## Exercise instructions
Using the word "点击进入" as the filter, copy each matching line from the records.

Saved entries
[Start of Attachment]
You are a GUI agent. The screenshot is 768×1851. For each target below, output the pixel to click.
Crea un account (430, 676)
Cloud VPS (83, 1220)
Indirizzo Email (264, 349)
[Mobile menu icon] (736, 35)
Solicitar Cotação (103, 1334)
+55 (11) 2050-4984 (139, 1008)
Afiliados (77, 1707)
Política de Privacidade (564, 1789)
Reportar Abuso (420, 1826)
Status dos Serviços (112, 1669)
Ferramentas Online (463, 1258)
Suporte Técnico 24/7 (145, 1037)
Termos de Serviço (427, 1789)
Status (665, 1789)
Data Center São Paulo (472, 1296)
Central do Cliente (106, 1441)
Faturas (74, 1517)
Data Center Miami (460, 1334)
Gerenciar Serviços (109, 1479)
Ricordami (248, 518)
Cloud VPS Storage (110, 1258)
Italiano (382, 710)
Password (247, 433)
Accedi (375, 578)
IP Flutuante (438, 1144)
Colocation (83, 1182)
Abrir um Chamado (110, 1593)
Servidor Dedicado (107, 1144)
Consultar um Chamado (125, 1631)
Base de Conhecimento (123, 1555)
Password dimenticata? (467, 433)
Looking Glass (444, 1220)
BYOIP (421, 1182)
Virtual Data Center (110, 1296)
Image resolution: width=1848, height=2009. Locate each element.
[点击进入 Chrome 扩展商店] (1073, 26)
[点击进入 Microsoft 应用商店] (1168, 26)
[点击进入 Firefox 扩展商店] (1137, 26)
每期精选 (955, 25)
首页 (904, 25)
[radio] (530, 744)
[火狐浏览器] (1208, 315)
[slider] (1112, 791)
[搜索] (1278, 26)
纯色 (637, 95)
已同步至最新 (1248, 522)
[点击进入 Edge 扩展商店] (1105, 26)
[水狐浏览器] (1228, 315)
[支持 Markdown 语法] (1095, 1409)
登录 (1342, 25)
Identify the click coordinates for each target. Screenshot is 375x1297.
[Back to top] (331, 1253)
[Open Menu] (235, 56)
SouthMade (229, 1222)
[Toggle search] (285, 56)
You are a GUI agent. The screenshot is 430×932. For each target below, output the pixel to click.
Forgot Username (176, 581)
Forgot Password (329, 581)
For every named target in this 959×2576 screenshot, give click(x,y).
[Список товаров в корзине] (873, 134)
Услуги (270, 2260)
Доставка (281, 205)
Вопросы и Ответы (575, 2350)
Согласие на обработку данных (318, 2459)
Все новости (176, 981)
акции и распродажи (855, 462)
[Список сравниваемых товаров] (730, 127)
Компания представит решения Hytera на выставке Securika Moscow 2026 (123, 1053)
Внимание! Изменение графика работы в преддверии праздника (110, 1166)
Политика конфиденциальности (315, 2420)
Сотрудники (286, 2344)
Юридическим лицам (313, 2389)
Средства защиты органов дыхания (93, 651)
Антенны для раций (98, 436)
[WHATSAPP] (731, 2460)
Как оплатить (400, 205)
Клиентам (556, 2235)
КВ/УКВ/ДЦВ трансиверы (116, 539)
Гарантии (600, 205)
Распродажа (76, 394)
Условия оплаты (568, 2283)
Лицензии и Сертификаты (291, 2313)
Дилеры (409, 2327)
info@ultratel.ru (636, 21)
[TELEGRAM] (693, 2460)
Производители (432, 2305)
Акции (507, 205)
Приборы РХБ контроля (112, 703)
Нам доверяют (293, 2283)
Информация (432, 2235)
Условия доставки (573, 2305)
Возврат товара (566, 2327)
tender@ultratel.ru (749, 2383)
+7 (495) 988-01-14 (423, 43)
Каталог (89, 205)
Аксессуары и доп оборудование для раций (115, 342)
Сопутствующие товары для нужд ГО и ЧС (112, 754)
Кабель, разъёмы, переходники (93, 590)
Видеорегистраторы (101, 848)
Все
[End of Attachment]
## Answer space
[点击进入 Chrome 扩展商店] (1073, 26)
[点击进入 Microsoft 应用商店] (1168, 26)
[点击进入 Firefox 扩展商店] (1137, 26)
[点击进入 Edge 扩展商店] (1105, 26)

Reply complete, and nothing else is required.